The One Million Word Spelling Corpus
The Spelling Stats pages mostly make use of a corpus of one million words of printed running text (1,014,931 words, 4,714,131 characters excluding spaces) (tokens) consisting of twentieth century English novels, reports, newspapers and articles, listed below. These are not the same as frequencies based on word frequency lists (types), e.g. Venezky (1970) 20,000; Carney (1992) 26,408; Gontijo et al (2003) 160,395 separate word forms. Like all available corpora, this exaggerates the importance of the printed text of books and newspapers etc at the expense of the hard to obtain ephemeral texts of everyday life. It uses texts that were conveniently to hand in digital form; though they are not representative of the range of English as a whole, because of the sheer ubiquity of spelling, the effects are meaningful. Code-breakers after all needed a hundred words or so to establish letter frequencies in coded text (Gaines, 1938).
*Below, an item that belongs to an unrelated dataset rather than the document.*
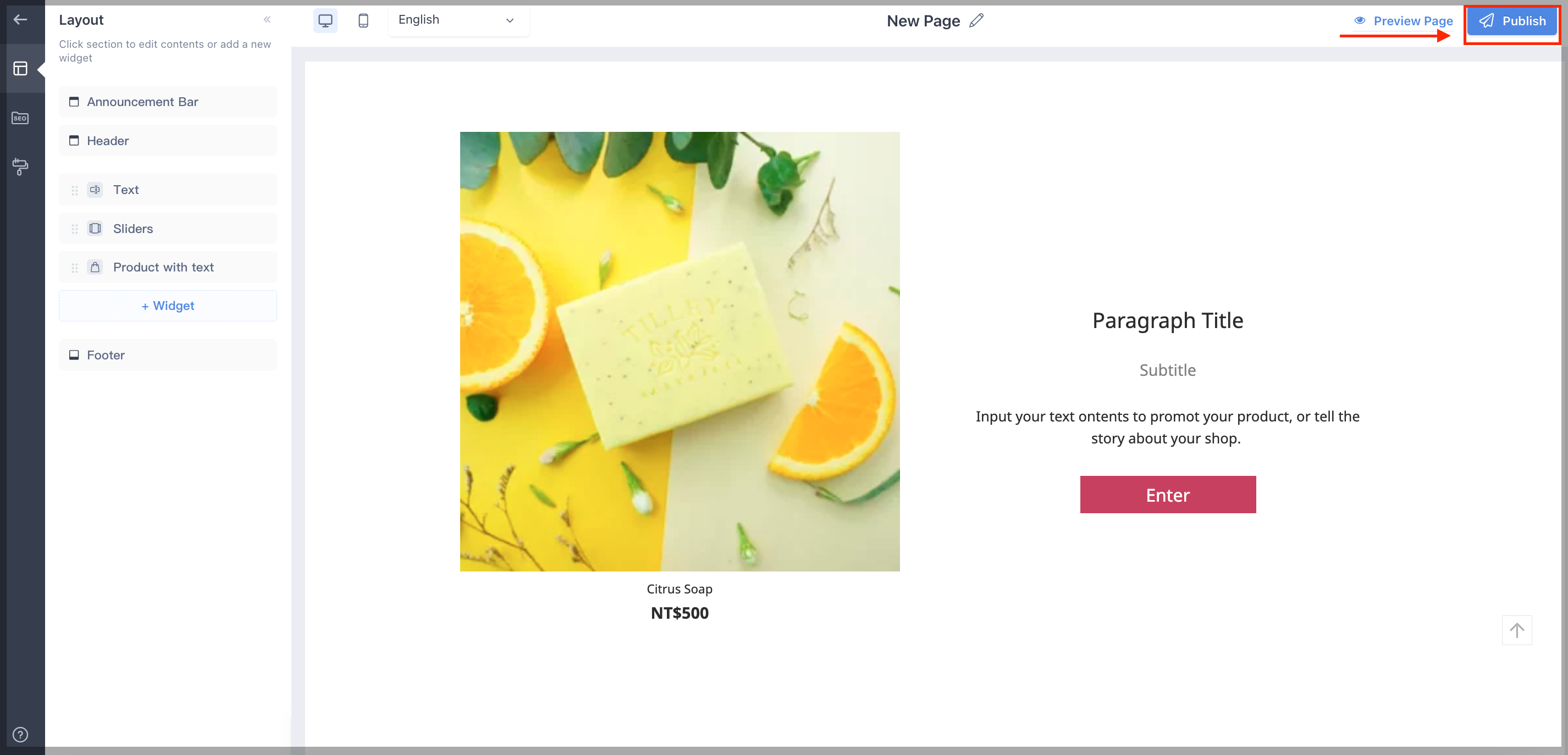The height and width of the screenshot is (755, 1568).
Task: Click the Sliders widget drag handle
Action: point(75,229)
Author | Title | Genre | Word Count |
A. Christie | The Mysterious Affair at Styles | Fiction | 57,106 |
D.H. Lawrence | Sons and Lovers | Fiction | 160,972 |
H. Harrison | Deathworld | Fiction | 58,039 |
N Y Times | Online articles | Newspaper | 25,296 |
Guardian | Online articles | Newspaper | 30,194 |
E. Hemingway | The Old Man and the Sea | Fiction | 26,597 |
n.a. | I-phone Manual | Manual | 50,595 |
n.a. | Languages: the Next Generation | Report | 42,535 |
P.G. Wodehouse | Love among the Chickens | Fiction | 50,796 |
U. Sinclair | The Jungle | Fiction | 150,753 |
E. O'Neill | Anna Christie | Play | 25,296 |
D. Graddol | English Next | Report | 36,952 |
J. Galsworthy | Awakening and to Let | Fiction | 96,387 |
M. Reynolds | Adaptation | Fiction | 23,594 |
J. Joyce | Portrait of the Artist as a Young Man | Fiction | 86,011 |
n.a. | Common European Framework | Report | 93,808 |